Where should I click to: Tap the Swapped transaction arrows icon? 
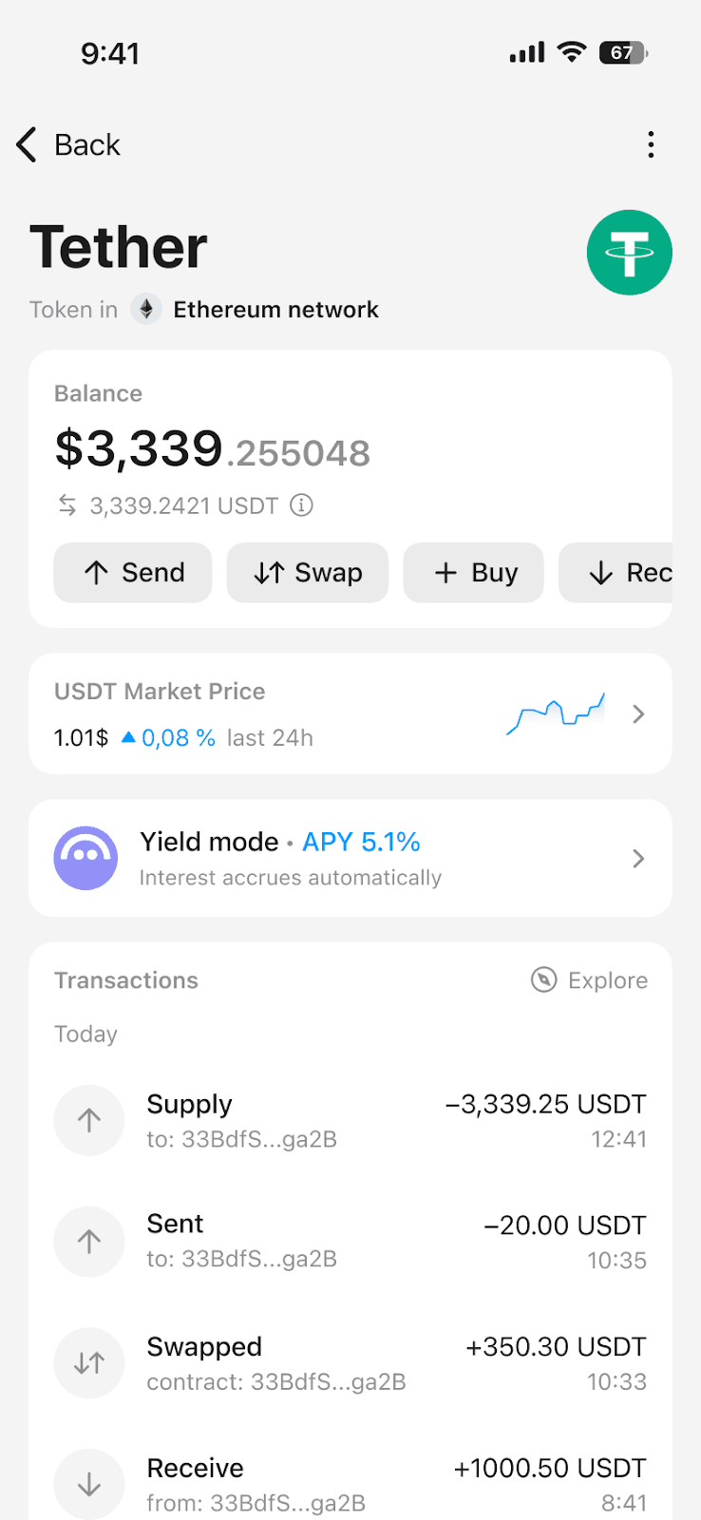(89, 1363)
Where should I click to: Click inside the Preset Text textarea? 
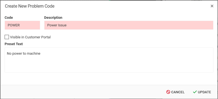coord(109,60)
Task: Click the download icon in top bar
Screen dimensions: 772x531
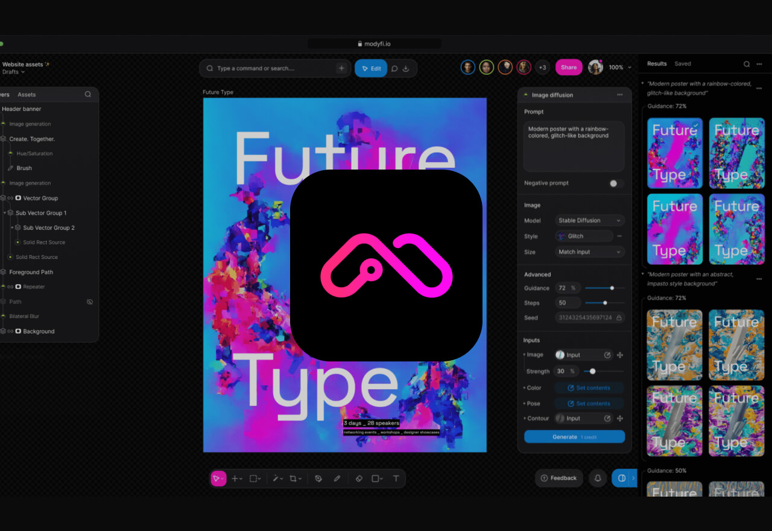Action: pos(406,68)
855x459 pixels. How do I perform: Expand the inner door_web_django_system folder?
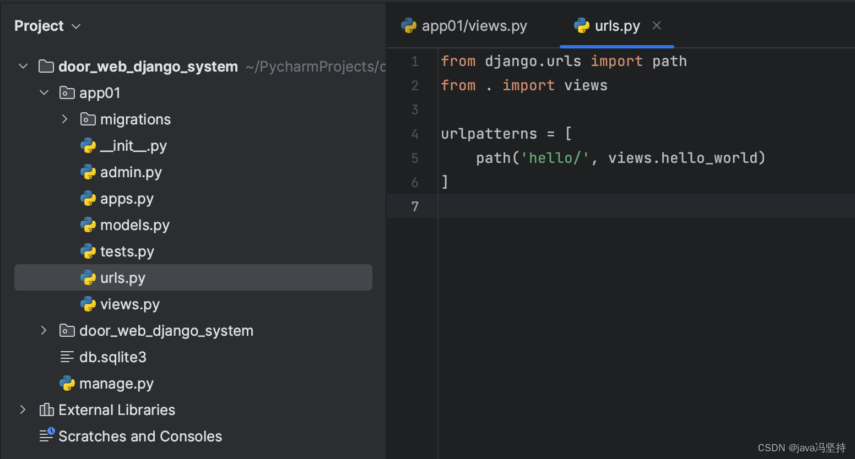coord(44,331)
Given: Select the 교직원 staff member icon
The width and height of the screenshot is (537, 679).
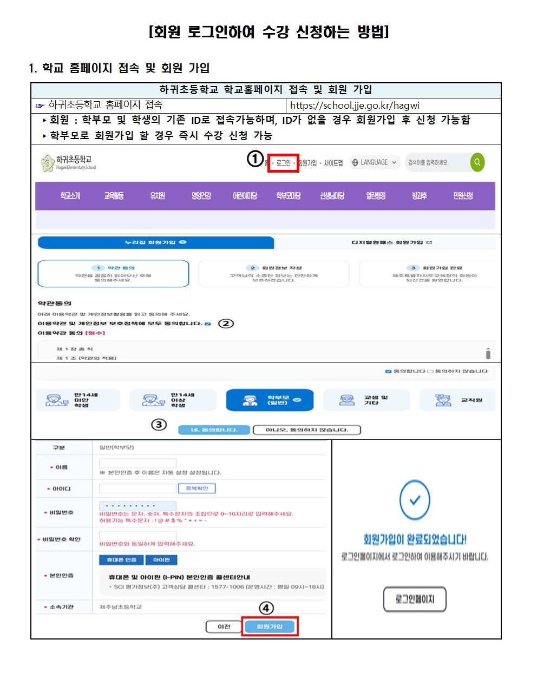Looking at the screenshot, I should [443, 400].
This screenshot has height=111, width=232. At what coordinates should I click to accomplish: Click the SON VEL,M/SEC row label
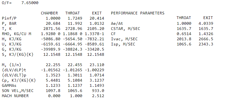[18, 91]
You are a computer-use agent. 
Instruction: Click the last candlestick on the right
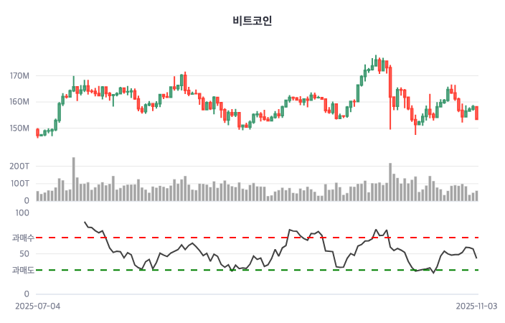[x=476, y=113]
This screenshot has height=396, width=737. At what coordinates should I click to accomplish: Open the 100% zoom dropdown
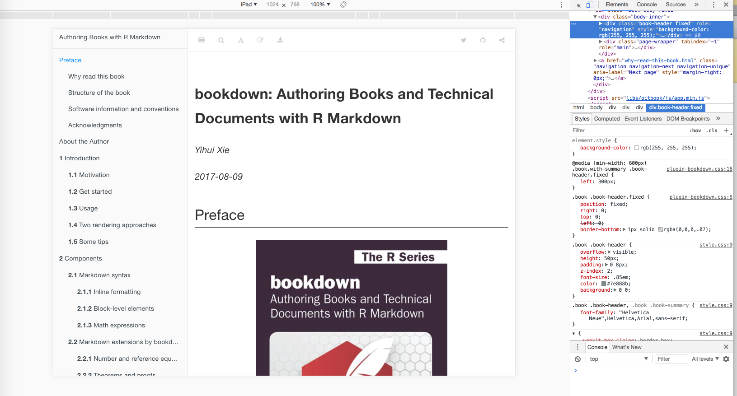coord(320,5)
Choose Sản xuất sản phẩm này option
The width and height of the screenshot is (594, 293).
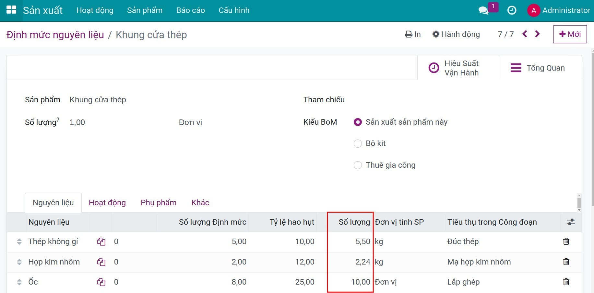358,122
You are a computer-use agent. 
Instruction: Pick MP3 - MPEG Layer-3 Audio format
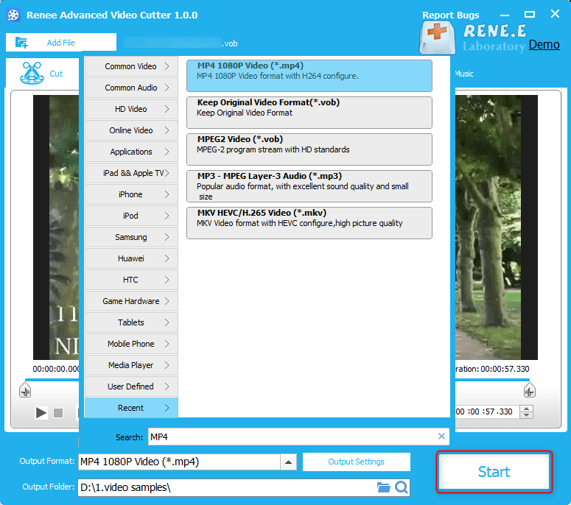pyautogui.click(x=309, y=186)
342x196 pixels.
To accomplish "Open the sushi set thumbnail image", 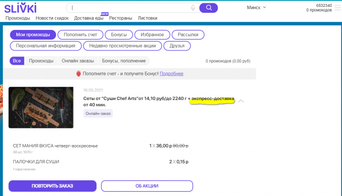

• [WHAT IS NEEDED]:
The answer should be an exact copy of the material, with its pictures removed.

• [RESPONSE TO THE TASK]:
Where should I click to: Tap the Swapped transaction arrows icon? 
(89, 1363)
Where should I click to: Click inside the Preset Text textarea? 
coord(109,60)
Task: Click the download icon in top bar
Screen dimensions: 772x531
Action: pos(406,68)
855x459 pixels. How do I perform: Expand the inner door_web_django_system folder?
coord(44,331)
Given: Select the 교직원 staff member icon
The width and height of the screenshot is (537, 679).
Looking at the screenshot, I should [443, 400].
This screenshot has height=111, width=232. At what coordinates should I click to accomplish: Click the SON VEL,M/SEC row label
[18, 91]
You are a computer-use agent. 
Instruction: Click the last candlestick on the right
[x=476, y=113]
This screenshot has height=396, width=737. At what coordinates should I click to accomplish: Open the 100% zoom dropdown
coord(320,5)
Choose Sản xuất sản phẩm này option
The width and height of the screenshot is (594, 293).
358,122
You are a computer-use agent. 
Instruction: Pick MP3 - MPEG Layer-3 Audio format
pyautogui.click(x=309, y=186)
342x196 pixels.
To accomplish "Open the sushi set thumbnail image", 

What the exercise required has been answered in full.